Pesan ketiga, adalah keteladanan kerendahan hati dalam melayani. Karena itu Dia meminta para murid-Nya untuk saling melayani dengan kerendahan hati. Yesus tahu, bahwa di dalam diri para murid-Nya selalu menginginan untuk menjadi yang terbesar . Keinginan itulah yang senantiasa mengganggu pikiran mereka. Karena itu Kristus mau agar mereka sadar bahwa keinginan untuk menjadi yang pertama — menjadi lebih unggul dan dihormati lebih dari orang kristen lain – adalah keinginan yang bertentangan dengan sifat Tuhan sendiri.

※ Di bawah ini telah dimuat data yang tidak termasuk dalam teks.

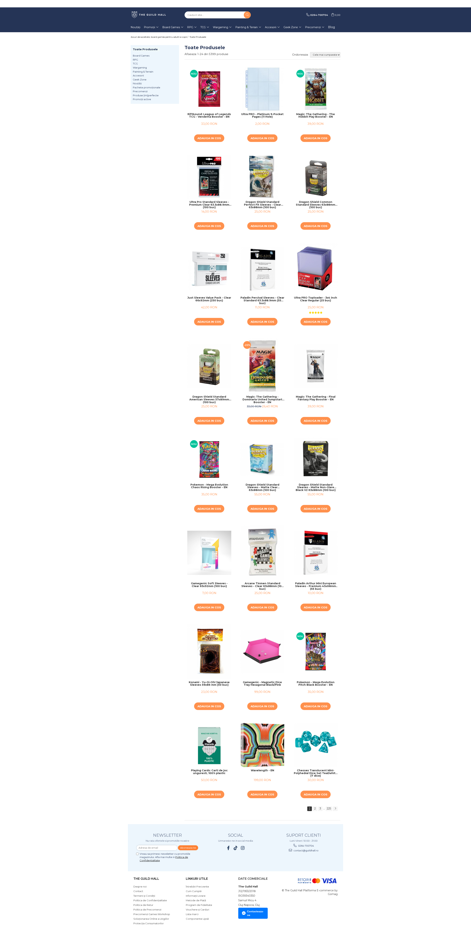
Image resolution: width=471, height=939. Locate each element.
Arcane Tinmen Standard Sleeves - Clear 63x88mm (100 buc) (262, 586)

Yang dihendaki Tuhan adalah hati yang rendah hati. Hati yang melayani. Melayani dengan sungguh. Melayani dengan total, melayani dengan paripurna hingga titik darah penghabisan, sebagaimana yang diteladankan Yesus, sebagaimana yang digambarkan Paulus.” : “Inilah tubuh-Ku, yang diserahkan bagi kamu; perbuatlah ini menjadi peringatan akan Aku!” Demikian juga Ia mengambil cawan, sesudah makan, lalu berkata: “Cawan ini adalah perjanjian baruyang dimeteraikan oleh darah-Ku;perbuatlah ini, setiap kali kamu meminumnya, menjadi peringatan akan Aku!”
Pertanyaannya, apa yang diperingati? Yang diperingati adalah mengulangi kembali contoh keteladanan kerendahan hati Yesus yang melayani secara paripurna hingga mengorbankan diri-Nya bagi keselamatan manusia. Maka, kepada kita sekalian saya serukan kembali kata-kata agung Yesus:” Perbuatlah ini, menjadi peringatan akan Aku!” Atau menurut kata-kata penginjil Yohanes:” Supaya kamu juga berbuat sama seperti yang telah Kuperbuat padamu.”